FOREX-Dollar weakens as U.S. private jobs, service data weighs

Wed Apr 3, 2013 3:21pm EDT

Related Topics

* ADP shows private-sector jobs gain lower than expected
    * Dollar sluggish as U.S. nonfarm payrolls data awaited
    * U.S. service sector growth slowest in seven months
    * Euro vulnerable before ECB meeting on Thursday

    By Julie Haviv
    NEW YORK, April 3 (Reuters) - The dollar dropped against the
yen on Wednesday after reports showed the U.S. private sector
created fewer jobs than expected and the pace of growth in the
service sector slowed last month, raising concerns that a
recovery in the world's largest economy has stalled.
    The weaker-than-expected ADP National Employment Report and
soft service sector number followed a poor U.S. manufacturing
reading on Monday that suggested the economy, which has seen a
run of strong data the last few weeks, has lost some momentum.
    Against the yen, the dollar fell 0.6 percent to 92.84 yen
 after hitting a session low of 92.69. The U.S. currency
remained well below a 3-1/2-year high of 96.71 yen set last
month.
    Analysts said choppy moves in currencies were unlikely
before the end of the Bank of Japan's April 3-4 policy meeting,
in which it is widely expected to ramp up its bond buying and
extend the maturities of the debt it buys.
    "Everyone will be watching to see how much in additional
purchases the BoJ will announce and if it will be large in scale
like the U.S Federal Reserve's or marginal and incremental like
they have done in the past," said Ben Emons, senior vice
president/global portfolio manager, at Newport Beach,
California-based PIMCO, which had $2 trillion in assets under
management as of Dec. 31. 
    "People are in a holding pattern right now and waiting to
see if the BoJ surprises to the upside or downside," he said.
    The dollar has climbed roughly 22 percent against the yen
since November, when markets first started pricing in more
aggressive monetary easing from the BoJ.
    Emons, who oversees $70 billion in global assets and also
oversees PIMCO's Forex ETF fund, said he expects dollar/yen to
rise again and reach 100 over the next three to six months.
    "That's because the Bank of Japan is committed to its 2
percent inflation target, which is different than a goal, so the
yen should weaken on that," he said. "The dollar should also
gain from risk aversion stemming from Europe."
    Kathy Lien, director at BK Asset Management in New York,
said the U.S. services sector and ADP numbers do not bode well
for Friday's U.S. employment report. 
    "This signals the potential for a sizable disappointment
along with further dollar weakness," she said.
    ADP on Wednesday reported an increase of 158,000 jobs in
private employment, well below the consensus forecast of
200,000. It also revised up February's jobs number to 237,000
from an initial reading of 198,000, though that did little to
lift sentiment. 
    Similarly, the Institute for Supply Management said its
services index last month fell to its weakest since August, and
was short of economists' forecasts. 
    The employment component of the ISM index also dropped,
causing nervousness going into Friday's U.S. nonfarm payrolls
report.
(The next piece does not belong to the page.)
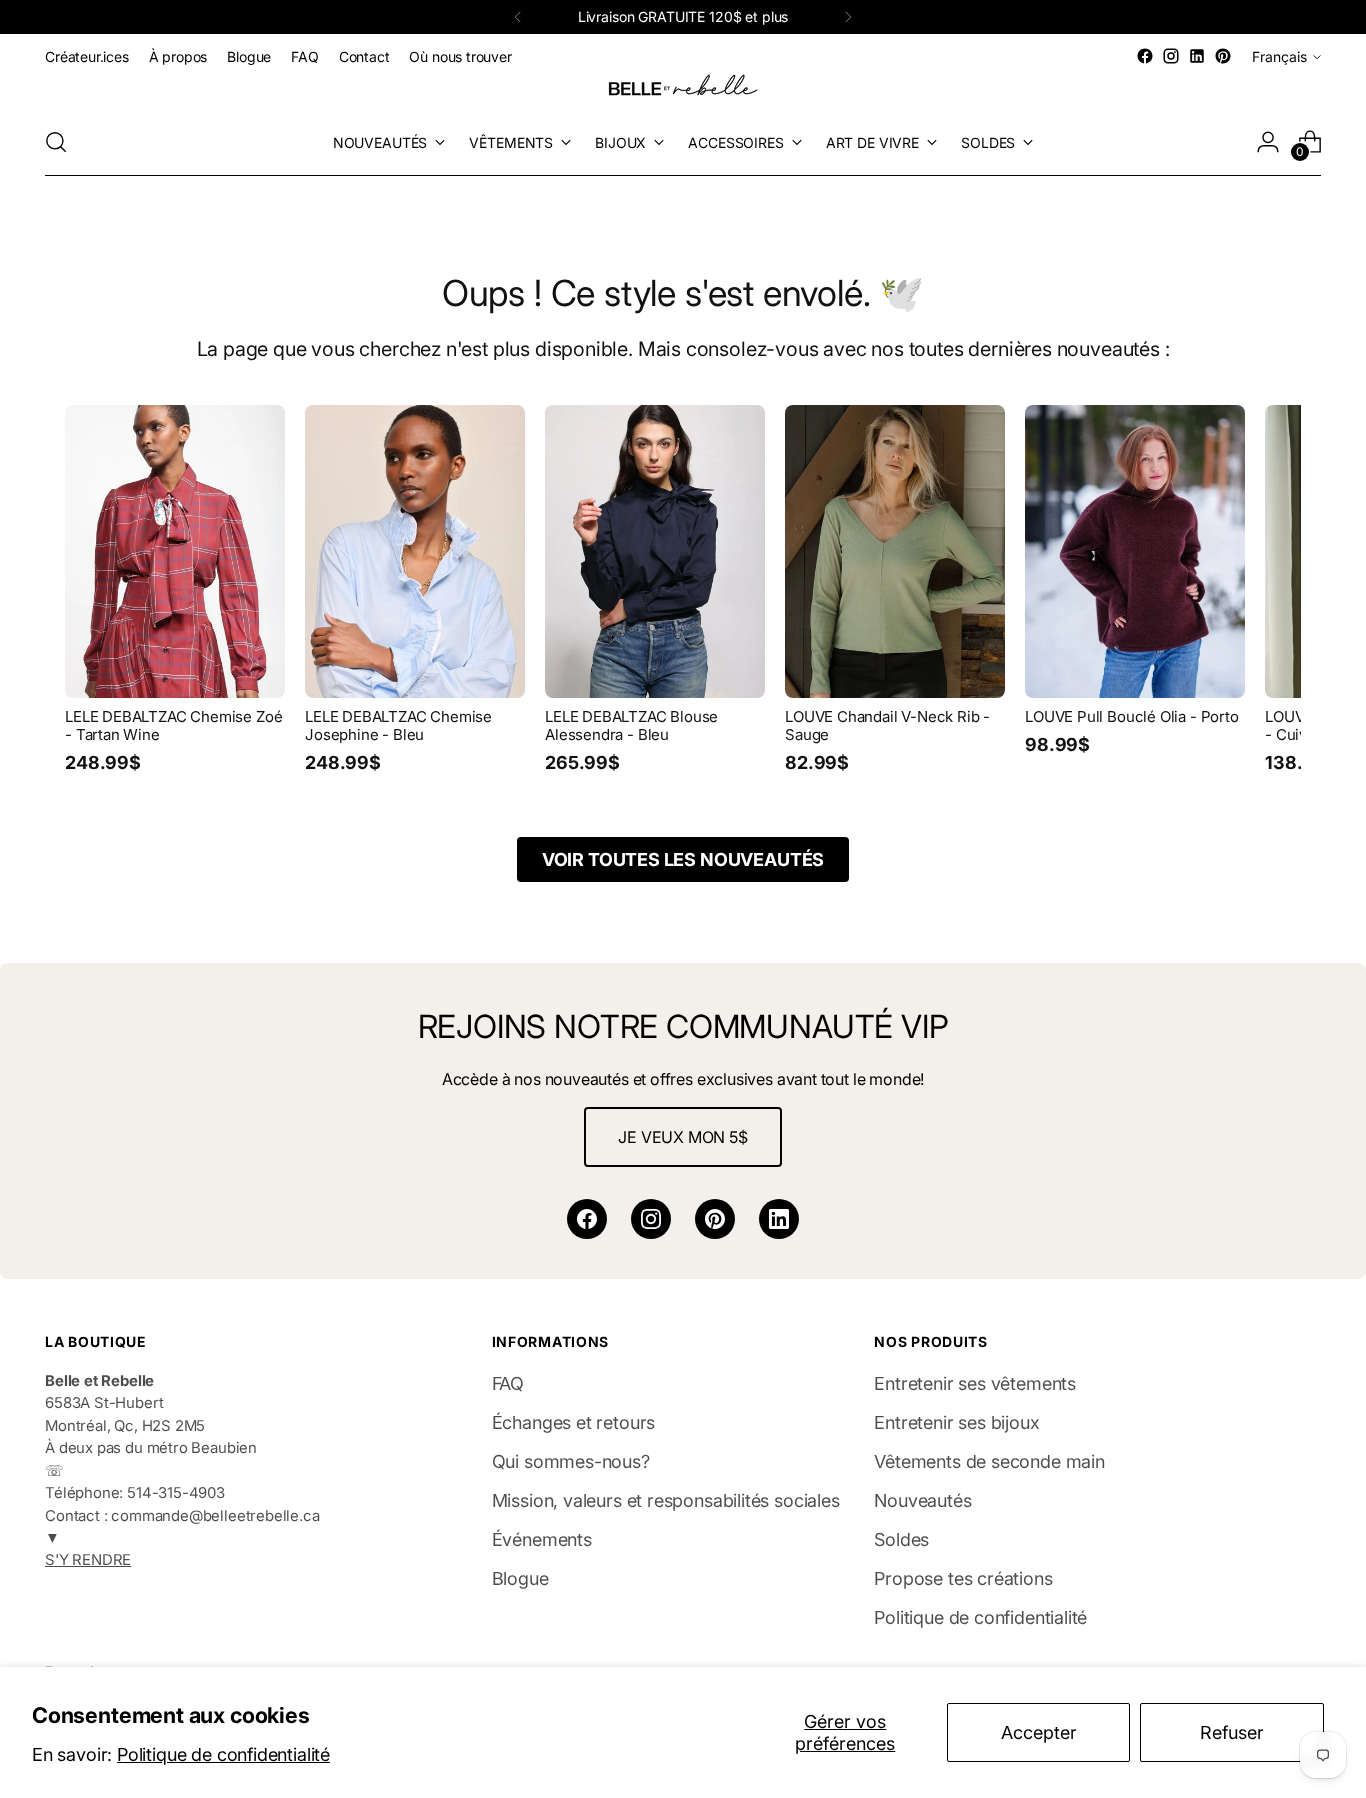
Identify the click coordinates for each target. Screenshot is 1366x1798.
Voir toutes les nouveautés (683, 859)
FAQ (508, 1383)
Still, not many analysts have revised their forecast.
    Analysts are forecasting U.S. payrolls to add 200,000 jobs
in March, with the unemployment rate seen holding steady at 7.7
percent.
    The euro hit a session high against the dollar after the ADP
and services sector reports and was last changing hands at
$1.2848, up 0.2 percent on the day.
    But the euro zone's common currency looked somewhat
vulnerable given a recent run of weak data which, when added to
political turmoil in Italy and concerns about Cyprus, could lead
European Central Bank President Mario Draghi to strike a dovish
tone in his post-meeting comments on Thursday.